Her ability to navigate a dual identity as Iranian American and speak honestly about the state of affairs in Iran, is best exemplified by her 2005 memoir, fittingly named Lipstick Jihad. Azadeh’s work is both emotive and insightful, and is especially evocative to a generation of Iranian Americans who know all too well what it means to grow up “Iranian in America and American in Iran.”
When asked about the influence of her Iranian identity in her writing, Azadeh shared:
“I suppose it influenced everything from the very beginning, the places I wanted to explore and felt attracted or connected to, the need I felt from early on, probably before I even realized it, to develop some kind of wider worldview. So, I would suggest that my Iranian identity propelled me out into the world, partly because I always felt instinctively that the mosaic or multicultural façade of bi-cultural American identity was rather tinny. And then once I was gone, in Egypt first and then other parts of the Middle East, I felt released, really, and able to think and write from that same vantage point, but with a broader perspective.”
Azadeh has also experienced the constraints of her identity when writing:
“I never set out to write about identity and its tangles, although I realize I am rather known for having done precisely this… I initially had wanted to write a book of straight reportage about life in Iran, but my first publisher nudged me toward memoir, because it was perceived that was the best way to get Americans to read about a vexed, distant, misunderstood place. A memoir about a young Iranian-American living in Iran can go down no other pathway than identity, so that’s what happened.
Memoir is also very gendered — women write memoirs, men write travelogues, Americans write about themselves and want to see themselves in the mirror all the time, so you can see how a young Iranian-American woman would end up trapped in the identity memoir. Not that I regret writing those books or have some contempt for the first-person, and I certainly appreciate some basic truths I came to understand about migration and exile and memory… but I just feel there are more evolved forms, both at the level of theme and style.”

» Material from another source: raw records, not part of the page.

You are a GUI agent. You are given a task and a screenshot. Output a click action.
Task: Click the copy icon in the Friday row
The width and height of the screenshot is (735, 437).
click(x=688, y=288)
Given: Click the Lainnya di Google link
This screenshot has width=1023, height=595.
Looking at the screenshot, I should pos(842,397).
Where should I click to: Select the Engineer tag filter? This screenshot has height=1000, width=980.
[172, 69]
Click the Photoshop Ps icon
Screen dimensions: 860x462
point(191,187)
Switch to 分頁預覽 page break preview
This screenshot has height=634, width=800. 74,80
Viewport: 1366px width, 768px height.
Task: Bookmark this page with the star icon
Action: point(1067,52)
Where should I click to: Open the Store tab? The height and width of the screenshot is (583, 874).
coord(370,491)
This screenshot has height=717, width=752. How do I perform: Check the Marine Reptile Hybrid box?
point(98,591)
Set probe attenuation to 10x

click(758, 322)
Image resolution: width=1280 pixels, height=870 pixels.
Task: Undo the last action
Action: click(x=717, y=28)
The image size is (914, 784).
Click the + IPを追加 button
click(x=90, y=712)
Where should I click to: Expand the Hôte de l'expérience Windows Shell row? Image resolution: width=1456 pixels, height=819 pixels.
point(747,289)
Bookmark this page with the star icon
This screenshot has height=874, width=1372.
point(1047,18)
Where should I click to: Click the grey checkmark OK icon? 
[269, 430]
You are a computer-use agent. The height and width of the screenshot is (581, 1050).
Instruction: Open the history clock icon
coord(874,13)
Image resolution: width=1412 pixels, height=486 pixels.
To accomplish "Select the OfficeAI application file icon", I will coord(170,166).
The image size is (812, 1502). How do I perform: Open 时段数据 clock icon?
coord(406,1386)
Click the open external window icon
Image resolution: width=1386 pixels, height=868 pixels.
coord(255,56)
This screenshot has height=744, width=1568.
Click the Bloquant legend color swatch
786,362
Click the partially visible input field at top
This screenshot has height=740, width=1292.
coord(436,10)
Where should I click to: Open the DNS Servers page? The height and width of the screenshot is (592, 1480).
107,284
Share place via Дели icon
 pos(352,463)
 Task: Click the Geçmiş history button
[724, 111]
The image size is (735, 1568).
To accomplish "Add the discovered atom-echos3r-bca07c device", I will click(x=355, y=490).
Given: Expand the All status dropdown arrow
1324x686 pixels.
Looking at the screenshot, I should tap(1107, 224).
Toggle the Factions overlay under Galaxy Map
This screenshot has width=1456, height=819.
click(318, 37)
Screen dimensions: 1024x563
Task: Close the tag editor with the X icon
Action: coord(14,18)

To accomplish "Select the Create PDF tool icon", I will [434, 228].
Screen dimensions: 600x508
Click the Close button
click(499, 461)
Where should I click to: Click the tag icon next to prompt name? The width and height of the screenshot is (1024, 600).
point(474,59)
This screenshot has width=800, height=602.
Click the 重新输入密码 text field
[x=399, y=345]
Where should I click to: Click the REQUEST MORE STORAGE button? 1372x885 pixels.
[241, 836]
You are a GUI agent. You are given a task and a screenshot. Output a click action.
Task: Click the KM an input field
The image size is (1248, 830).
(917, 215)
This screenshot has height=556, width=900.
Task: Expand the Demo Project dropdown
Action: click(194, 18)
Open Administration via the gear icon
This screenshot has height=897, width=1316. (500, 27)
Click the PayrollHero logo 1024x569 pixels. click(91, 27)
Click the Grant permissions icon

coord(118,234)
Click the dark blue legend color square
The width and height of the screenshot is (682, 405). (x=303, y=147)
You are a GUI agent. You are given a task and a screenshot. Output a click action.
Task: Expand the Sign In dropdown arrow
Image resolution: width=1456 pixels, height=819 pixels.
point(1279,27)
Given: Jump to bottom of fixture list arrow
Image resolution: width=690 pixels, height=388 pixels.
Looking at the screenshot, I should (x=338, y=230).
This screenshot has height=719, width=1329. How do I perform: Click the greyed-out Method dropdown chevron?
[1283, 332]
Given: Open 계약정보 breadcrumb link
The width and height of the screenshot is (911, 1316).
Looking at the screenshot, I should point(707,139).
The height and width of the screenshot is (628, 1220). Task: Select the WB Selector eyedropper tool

Identity is complex because while we are tied to it so strongly, we are also in many ways limited by it. To make matters more difficult, much of how our identity is understood is often shaped by the perception of others. Being Iranian American adds a further complexity as a consequence of the politicking of both sides. As Azadeh explains, even our sense of belonging can be called into question:
“I don’t even know how to talk about American identity anymore, because it seems, for people like us, an extraordinarily fragile presumption. What is the point of inhabiting or claiming any kind of Americanness, when in the space of one capricious presidency, Iranians can be reduced to internal enemies, their relatives banned, dehumanized in the eyes of much of the public and also rendered in many ways legally vulnerable?”
As U.S.-Iran relations deteriorate and conflict between the two escalates, Iranian Americans are particularly susceptible to its impact. When discussing her feelings about these recent tensions, Azadeh speaks with the brutal honesty and sharp analysis that her writing also demonstrates:
“I resent that every few years, when things get really tense, we all have to reveal the pain and difficulty that such a state of affairs causes for us and our loved ones. Having to perform being human as a kind of journalistic exercise is vile, mostly because it has no impact and therefore seems especially pointless.
Perhaps most of all the endless cycles of tension have made me deeply cynical about mainstream American journalism, which ultimately helps uphold the colonial relationship the United States has with the Middle East. I’ve covered the region for too long to feel any other way, and there is some solace in knowing that Iranians are not alone. Iran has suffered acutely for being intransigent in its rejection of the U.S. regional order.”